Marked Policy Word
(Credit: barisonal / Getty Images)
Marked Policy Word
(Credit: barisonal / Getty Images)

CHICAGO — The staffing challenges affecting senior living and other long-term care providers has reached “epic proportions,” according to one expert speaking at this week’s 2023 LeadingAge Annual Meeting.

During a workforce policy update, the association’s director of workforce policy, Nicole Howell, laid out several short-term, mid-term and long-term proposals and initiatives the group is targeting to address the challenges.
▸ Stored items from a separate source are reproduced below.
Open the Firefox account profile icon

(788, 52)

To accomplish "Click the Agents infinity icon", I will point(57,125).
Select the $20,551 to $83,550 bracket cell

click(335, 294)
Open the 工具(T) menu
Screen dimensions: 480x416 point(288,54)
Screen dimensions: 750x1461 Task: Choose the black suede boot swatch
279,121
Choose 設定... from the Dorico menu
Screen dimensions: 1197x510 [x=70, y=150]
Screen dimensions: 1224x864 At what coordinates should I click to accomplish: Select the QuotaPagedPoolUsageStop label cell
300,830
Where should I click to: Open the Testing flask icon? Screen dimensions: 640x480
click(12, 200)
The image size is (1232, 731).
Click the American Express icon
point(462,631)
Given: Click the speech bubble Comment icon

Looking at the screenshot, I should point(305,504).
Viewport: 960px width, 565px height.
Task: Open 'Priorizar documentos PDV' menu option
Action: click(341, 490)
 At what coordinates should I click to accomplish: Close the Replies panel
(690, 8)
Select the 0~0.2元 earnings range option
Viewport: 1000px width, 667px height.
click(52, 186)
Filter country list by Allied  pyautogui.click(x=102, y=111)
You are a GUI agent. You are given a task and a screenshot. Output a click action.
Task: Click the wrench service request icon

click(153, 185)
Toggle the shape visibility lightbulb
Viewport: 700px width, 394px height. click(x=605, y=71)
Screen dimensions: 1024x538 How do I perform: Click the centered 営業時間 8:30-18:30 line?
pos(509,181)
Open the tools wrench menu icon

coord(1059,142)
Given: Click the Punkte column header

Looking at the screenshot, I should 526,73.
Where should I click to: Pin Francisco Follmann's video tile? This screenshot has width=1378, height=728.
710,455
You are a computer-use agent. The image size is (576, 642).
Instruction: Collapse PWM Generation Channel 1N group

After surveying existing policy and gathering feedback from stakeholders, Howell said, LeadingAge has created a plan to plant seeds, build relationships and promote ideas addressing people, process and payments.

Supporting staff

The proposed staffing mandate for skilled nursing facilities — which LeadingAge President and CEO Katie Smith Sloan, among others, maintains will affect senior living and other providers along the long-term care continuum — disregarded the contribution and expertise of licensed practical nurses, proving that it is time for the federal government to look at the various levels of care and who is providing it, Howell said.

When it comes to staff, LeadingAge is advocating for a study by the Office of Government Accountability about the scope of practice and role of LPNs and direct care professionals in skilled nursing and home- and community-based services, which often are provided in assisted living communities to Medicaid beneficiaries. Howell said the report would get to the issue of equity.

“I think that this is about acknowledging who in our country is receiving that care, who is giving that care, and the true depth and breadth of their knowledge,” Howell said.

In the midterm, Howell said, the association would like to see the Department of Health and Human Services work with the Department of Education to develop a certification program for direct care workers; it could provide credit for time worked in HCBS and skilled nursing settings. The goal, according to the association, is a national online training platform for direct care professionals. 

“We need our federal government to lead in this space and not wait for all of you to take ‘different bites of the apple’ in your respective states,” Howell said, adding that the initiatives would focus on “helping people along the way.”

Another mid-term initiative with LeadingAge’s backing includes career-technical education programs to allow high school students to earn credit for working in HCBS and skilled nursing settings.

Long-term, the association is advocating for requiring accredited nursing programs to highlight HCBS and skilled nursing settings in their curricula and maintain clinical placement agreements with providers in those settings. 

“We’re acting as clinical sites. We’re acting as their first way these emerging nurses are learning their skill and their craft, and I think that is an ideal way to retain those folks,” Howell said. “We believe that long-term care and HCBS are prime areas to work. Our career opportunities where you cannot only flourish as a professional but you can engage in deep relationships.”

Shaping the future

Under the payment heading, LeadingAge is promoting an initiative to create tuition and stipend programs for Master of Social Work degree students completing internships with HCBS and skilled nursing programs.

Long term, LeadingAge supports incentive payments to providers offering clinical placements for nursing students.

“If we are really the opening of the funnel to so much of the medical industry, then we are really shaping the future of what’s delivered not only in long-term care and HCBS, but more broadly,” Howell said. 

For senior living providers, LeadingAge supports access to low-cost loan programs and other support services for those that want to offer housing to their staff members. Providing staff housing not only improves staff engagement, but also reduces stress, Howell said.

Another workforce initiative LeadingAge is pressing for includes an expedited visa review process by the US Department of State. Howell said that the federal government should prioritize the review process for immigrants who have secured employment in long-term care and HCBS settings.